▸ EXERCISE PROMPT
This exercise calls for the line with "Click the contact number 0129401066", the line with "Given: Show the tab overview grid", and all lines between them in the material below, output exactly and with no other lines.

Start of Block

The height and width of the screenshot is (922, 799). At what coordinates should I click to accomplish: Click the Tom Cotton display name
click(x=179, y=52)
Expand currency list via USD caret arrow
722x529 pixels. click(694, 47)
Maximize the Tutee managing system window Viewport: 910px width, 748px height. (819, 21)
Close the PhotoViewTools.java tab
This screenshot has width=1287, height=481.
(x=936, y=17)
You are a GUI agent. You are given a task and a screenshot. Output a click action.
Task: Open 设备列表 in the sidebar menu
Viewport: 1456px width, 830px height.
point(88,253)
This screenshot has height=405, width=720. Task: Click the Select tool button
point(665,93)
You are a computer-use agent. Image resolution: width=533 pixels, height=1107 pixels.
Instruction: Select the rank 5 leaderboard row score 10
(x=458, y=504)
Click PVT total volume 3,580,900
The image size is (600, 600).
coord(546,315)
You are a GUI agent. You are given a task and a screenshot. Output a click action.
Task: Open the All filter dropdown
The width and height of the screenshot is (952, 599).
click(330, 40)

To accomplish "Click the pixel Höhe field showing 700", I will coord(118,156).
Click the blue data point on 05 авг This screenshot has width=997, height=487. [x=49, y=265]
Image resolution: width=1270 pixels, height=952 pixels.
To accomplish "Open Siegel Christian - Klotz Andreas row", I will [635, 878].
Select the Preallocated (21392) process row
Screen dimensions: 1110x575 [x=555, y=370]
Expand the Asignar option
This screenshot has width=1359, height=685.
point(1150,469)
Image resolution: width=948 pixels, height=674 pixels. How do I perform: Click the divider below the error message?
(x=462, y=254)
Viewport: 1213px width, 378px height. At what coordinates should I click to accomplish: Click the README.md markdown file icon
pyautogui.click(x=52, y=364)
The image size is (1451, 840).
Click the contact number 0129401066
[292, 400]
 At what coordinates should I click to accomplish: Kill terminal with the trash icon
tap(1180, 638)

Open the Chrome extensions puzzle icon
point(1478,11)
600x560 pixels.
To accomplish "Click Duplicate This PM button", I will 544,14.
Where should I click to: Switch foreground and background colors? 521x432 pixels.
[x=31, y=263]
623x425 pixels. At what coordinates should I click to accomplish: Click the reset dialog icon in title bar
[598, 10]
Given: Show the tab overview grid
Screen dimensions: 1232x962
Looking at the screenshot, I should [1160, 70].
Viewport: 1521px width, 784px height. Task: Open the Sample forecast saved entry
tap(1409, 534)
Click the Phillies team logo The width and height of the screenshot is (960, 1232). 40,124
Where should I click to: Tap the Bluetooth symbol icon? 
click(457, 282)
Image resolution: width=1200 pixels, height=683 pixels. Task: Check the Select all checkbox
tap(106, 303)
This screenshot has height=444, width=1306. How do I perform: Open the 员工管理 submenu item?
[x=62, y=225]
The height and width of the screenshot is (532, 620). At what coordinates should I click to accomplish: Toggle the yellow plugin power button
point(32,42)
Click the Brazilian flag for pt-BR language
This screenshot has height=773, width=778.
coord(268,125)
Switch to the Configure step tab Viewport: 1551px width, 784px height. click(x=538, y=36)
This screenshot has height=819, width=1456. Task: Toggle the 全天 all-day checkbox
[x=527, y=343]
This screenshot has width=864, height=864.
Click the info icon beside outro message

End of Block

▸ WRITTEN SOLUTION
Click the contact number 0129401066
[292, 400]
 At what coordinates should I click to accomplish: Kill terminal with the trash icon
tap(1180, 638)

Open the Chrome extensions puzzle icon
point(1478,11)
600x560 pixels.
To accomplish "Click Duplicate This PM button", I will 544,14.
Where should I click to: Switch foreground and background colors? 521x432 pixels.
[x=31, y=263]
623x425 pixels. At what coordinates should I click to accomplish: Click the reset dialog icon in title bar
[598, 10]
Given: Show the tab overview grid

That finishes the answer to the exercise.